## [WYBRANY FRAGMENT]
----

W styczniu i lutym zarejestrowano w Polsce niewiele ponad 12,1 tys. samochodów osobowych z segmentu premium, o 13 proc. mniej niż rok temu.
— Początek 2022 r. nie wniósł niczego optymistycznego do obrazu krajowego rynku motoryzacyjnego. Do kwestii związanych z konsekwencjami pandemii COVID-19, dostawami półprzewodników czy zaburzeniami w łańcuchach dostaw, które spowodowały ograniczenie dostępności aut w 2020 i 2021 r. doszedł obecnie galopujący wzrost kosztów utrzymania i prowadzonej działalności gospodarczej. Od niedawna także wojna za naszą wschodnią granicą, która wpływa na rosnącą niepewność — podkreśla Dariusz Balcerzyk, ekspert z Instytutu Badań Rynku Motoryzacyjnego Samar.
Niepewność zapewne wpłynie na przynajmniej chwilowe zamrożenie motoryzacyjnych inwestycji. Nie ona jednak jest obecnie największym problemem dla unijnego rynku nowych aut. Agresja Rosji na Ukrainę zatrzymała tamtejsze fabryki, również produkujące podzespoły do aut.
— Ukraina jest jednym z największych ośrodków dostarczających kable i wiązki elektryczne do samochodów produkowanych w całej Europie. Wkrótce zacznie brakować także tych elementów — mówi Wojciech Drzewiecki, prezes Samaru.
Konsekwencją sankcji nałożonych na Rosję będzie też utrudniony lub wręcz zablokowany dostęp do surowców.
— W dłuższej perspektywie przemysł samochodowy stoi w obliczu niedoboru komponentów i znacznie wyższych cen surowców — podkreśla Wojciech Drzewiecki.

----

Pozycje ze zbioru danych
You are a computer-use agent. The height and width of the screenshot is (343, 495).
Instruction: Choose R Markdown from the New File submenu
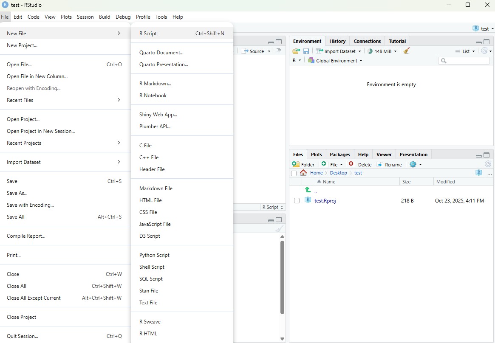155,84
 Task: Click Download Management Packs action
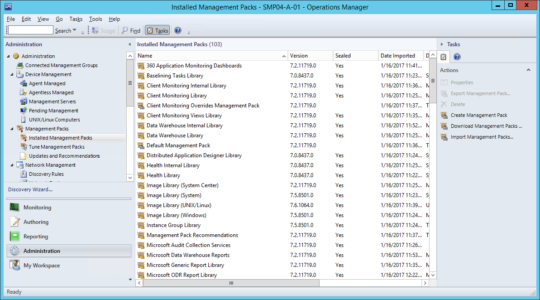(x=486, y=126)
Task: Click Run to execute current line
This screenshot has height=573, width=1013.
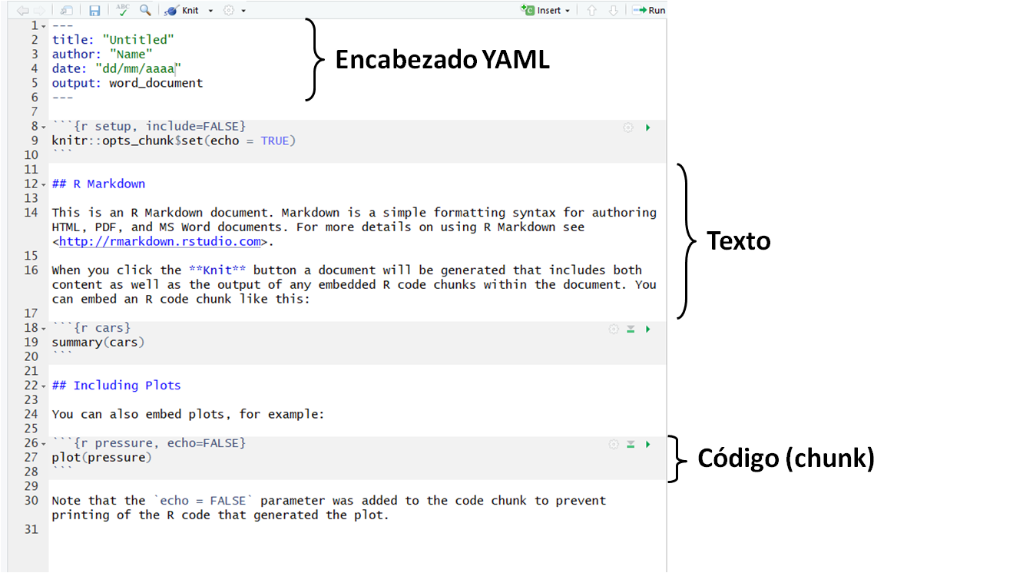Action: 649,11
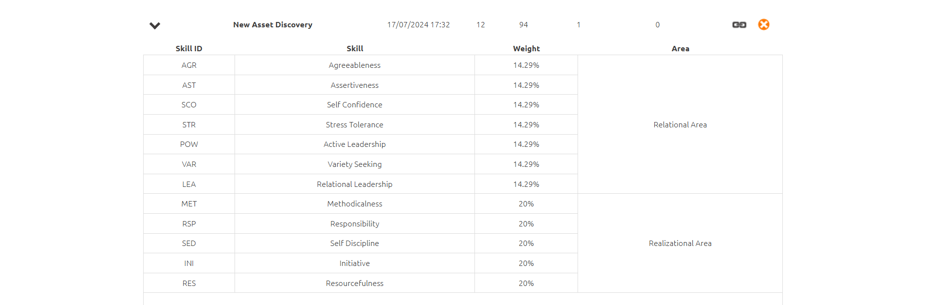Viewport: 925px width, 305px height.
Task: Click the value 94 in the summary row
Action: click(x=523, y=25)
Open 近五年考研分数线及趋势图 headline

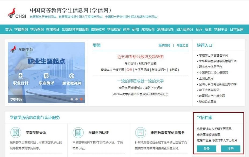click(140, 57)
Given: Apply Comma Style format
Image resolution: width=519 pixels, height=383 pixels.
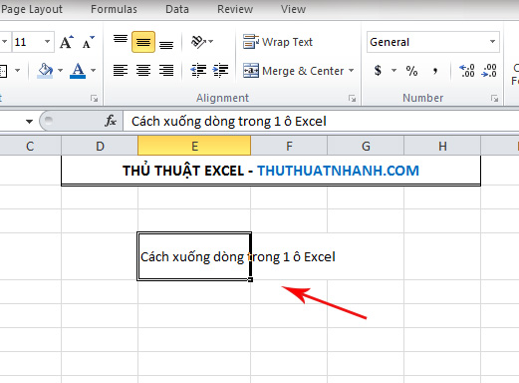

----

## [POLECENIE 1]
Odpowiedz na podstawie tekstu o rynku motoryzacyjnym na poniższe pytania.
(a) Ile samochodów osobowych z segmentu premium zarejestrowano w Polsce w styczniu i lutym?
(b) Czego według prezesa Samaru Ukraina jest jednym z największych dostawców dla samochodów produkowanych w Europie?
(c) Jaka konsekwencja sankcji nałożonych na Rosję została wskazana w tekście?
## [POLECENIE 2]
Wypisz wszystkie czynniki, które Dariusz Balcerzyk wymienia w tekście o rynku motoryzacyjnym jako obciążające krajowy rynek.
## [POLECENIE 3]
Podejmij tekst o rynku samochodów premium w Polsce i dopisz jego dalszy ciąg, zaczynając po ostatnim zdaniu.

## [ODPOWIEDŹ 1]
(a) Niewiele ponad 12,1 tys.
(b) Kabli i wiązek elektrycznych.
(c) Utrudniony lub wręcz zablokowany dostęp do surowców.

## [ODPOWIEDŹ 2]
- konsekwencje pandemii COVID-19
- dostawy półprzewodników
- zaburzenia w łańcuchach dostaw
- galopujący wzrost kosztów utrzymania i prowadzonej działalności gospodarczej
- wojna za naszą wschodnią granicą

## [ODPOWIEDŹ 3]
Chodzi przede wszystkim o gaz neonowy, który jest niezbędny do produkcji półprzewodników, i tak już trudno dostępnych. Około 90 proc. jego globalnej produkcji pochodzi z Rosji, z czego 60 proc. wytwarza ukraińska firma z Odessy. Duża część palladu, wykorzystywanego m.in w katalizatorach, również pochodzi z Rosji. Podobnie jest z niklem używanym do budowy baterii.
— Wyższe ceny surowców oznaczają wyższe ceny aut. Ceny będą rosły również ze względu na słabnącego złotego — mówi Wojciech Drzewiecki.
Po dwóch miesiącach 2022 r. liderem polskiego segmentu aut premium jest BMW. Zarejestrowano prawie 3,3 tys. aut tej marki, czyli o ponad 11 proc. mniej niż przed rokiem. Audi, wicelider, zarejestrowało 2,55 tys. aut — mniej o 11 proc. Trzeci w zestawieniu Mercedes zarejestrował tylko 2,54 tys. aut. Tylko, bo przed rokiem było to o jedną piątą więcej.
— Nowe auta będą coraz trudniej dostępne. Jak bardzo wojna pokiereszuje branżę motoryzacyjną? Dziś od odpowiedzi na to pytanie ważniejsze jest ludzkie życie i zdrowie. Niemniej motoryzacja nie wyjdzie bez szwanku. Przed europejską branżą motoryzacyjną ciężkie miesiące spadków, wysokich cen i niskiej dostępności aut — mówi Wojciech Drzewiecki.